I consider myself a misanthrope, but I realised it is very hard to remain as one running in the park everyday, simply bearing witness to humanity. It is easier to stay at home reading all these terrible stories and imagining all the stereotypes and caricatures without being around people.

Metrics matter

It is not about measurement but to witness our own progress. I bought a chest strap and and an optical arm heart-rate monitor. Most days I run with the arm monitor but once in a while I use the chest strap for accuracy. Running with a heart-rate monitor ensures that we don’t over-exert ourselves. There is an optimal range, so I try to keep my heart rate according to that range, unless I am intentionally doing intense intervals. The heart gets stronger with exercise as well, so it is also meaningful to note that it is capable of beating slower with the same pace over time.

I also like to track my recovery rate and also my heart rate post-exercise when I meditate right after. I have also gotten a blood glucose monitor to see if running will improve my insulin response in the long-term.

circled: my heart rate while meditating post exercise

I started running to become healthier, so the metrics help to make sure it is just not my pure imagination and allows me to adjust accordingly.

I hope to share longer-term trends and learnings, I’ll probably do another post at the 90-day milestone.

It did not cure my migraines, for now

I tend to have migraines post-menstruation and I did have an attack after my last cycle, which was a little more than 30 days into running. It did seem less painful than usual. I continued running, which would relieve my pain for a an hour or two during and after my run.

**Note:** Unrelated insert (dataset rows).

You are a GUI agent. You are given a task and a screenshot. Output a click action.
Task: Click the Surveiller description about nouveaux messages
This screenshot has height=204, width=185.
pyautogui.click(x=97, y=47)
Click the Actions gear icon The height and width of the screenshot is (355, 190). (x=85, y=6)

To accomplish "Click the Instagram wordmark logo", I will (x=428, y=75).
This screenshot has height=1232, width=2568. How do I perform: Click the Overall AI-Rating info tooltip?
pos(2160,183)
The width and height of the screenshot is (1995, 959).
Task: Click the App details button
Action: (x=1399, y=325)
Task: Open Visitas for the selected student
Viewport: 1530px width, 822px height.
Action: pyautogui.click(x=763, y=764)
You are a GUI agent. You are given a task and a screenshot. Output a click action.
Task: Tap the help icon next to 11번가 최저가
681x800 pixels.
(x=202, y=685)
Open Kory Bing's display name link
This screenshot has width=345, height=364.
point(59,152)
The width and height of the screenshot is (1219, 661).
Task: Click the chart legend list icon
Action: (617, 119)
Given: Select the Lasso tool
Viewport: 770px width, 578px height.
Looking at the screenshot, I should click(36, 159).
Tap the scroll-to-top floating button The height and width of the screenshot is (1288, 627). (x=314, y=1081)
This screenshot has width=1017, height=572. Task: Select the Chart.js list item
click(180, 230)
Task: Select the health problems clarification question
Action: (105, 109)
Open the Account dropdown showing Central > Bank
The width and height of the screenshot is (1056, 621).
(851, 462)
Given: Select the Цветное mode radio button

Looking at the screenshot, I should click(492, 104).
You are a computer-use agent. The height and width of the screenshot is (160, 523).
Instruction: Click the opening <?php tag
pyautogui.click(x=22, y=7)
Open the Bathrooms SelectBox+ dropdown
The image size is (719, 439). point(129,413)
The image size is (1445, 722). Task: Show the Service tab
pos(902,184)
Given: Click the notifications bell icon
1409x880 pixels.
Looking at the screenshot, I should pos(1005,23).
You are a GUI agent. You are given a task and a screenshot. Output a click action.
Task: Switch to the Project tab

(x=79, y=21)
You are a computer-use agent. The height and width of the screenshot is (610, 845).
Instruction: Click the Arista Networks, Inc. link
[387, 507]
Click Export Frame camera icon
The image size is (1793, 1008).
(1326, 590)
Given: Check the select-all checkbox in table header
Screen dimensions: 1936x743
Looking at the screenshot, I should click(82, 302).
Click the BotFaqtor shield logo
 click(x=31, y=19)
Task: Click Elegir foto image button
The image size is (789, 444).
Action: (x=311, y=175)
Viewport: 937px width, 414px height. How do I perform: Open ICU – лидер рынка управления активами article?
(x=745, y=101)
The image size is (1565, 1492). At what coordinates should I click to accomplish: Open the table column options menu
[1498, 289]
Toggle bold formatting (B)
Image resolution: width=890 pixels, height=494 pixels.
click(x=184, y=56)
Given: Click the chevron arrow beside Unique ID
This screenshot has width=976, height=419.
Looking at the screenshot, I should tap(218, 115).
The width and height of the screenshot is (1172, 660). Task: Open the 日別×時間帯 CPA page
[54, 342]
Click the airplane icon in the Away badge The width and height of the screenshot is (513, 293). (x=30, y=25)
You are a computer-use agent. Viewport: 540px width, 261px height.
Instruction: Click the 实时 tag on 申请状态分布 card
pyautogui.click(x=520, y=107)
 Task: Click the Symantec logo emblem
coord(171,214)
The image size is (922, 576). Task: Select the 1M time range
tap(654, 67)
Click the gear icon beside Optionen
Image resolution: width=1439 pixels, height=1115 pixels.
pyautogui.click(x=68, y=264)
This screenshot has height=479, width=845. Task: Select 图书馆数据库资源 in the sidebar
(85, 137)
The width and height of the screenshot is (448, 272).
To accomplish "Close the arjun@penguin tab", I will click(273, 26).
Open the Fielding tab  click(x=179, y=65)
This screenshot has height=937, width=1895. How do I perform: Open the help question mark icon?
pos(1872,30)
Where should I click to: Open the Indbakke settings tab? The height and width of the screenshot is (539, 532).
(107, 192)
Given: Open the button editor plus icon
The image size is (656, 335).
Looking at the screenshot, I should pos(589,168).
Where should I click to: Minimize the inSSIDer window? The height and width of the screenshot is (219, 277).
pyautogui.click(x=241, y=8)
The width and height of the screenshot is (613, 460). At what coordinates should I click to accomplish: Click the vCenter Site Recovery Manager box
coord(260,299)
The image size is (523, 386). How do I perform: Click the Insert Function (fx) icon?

But if stress has made me chronically inflammed and hormonally imbalanced for many years and those are the main factors for my migraines, how long would it take to reverse them? What would it take, and would it ever?

(That’s partially why I am monitoring my blood glucose now, high blood sugar damages our blood vessels slowly and cause inflammation. Recent research shows it takes just above 85mg/dl for our fasting blood glucose to cause damage and yet medically the doctors will start treatment for diabetes at 125mg/dl or 100mg/dl for prediabetes, which means a lot of damage could be done before we receive any warning signs.)

I am not sure how long the streak would last, and I am curious about the longer-term impact of my running. I feel contented to run no more than 5km for now. I run to keep my sanity, not to compete with myself. But who knows?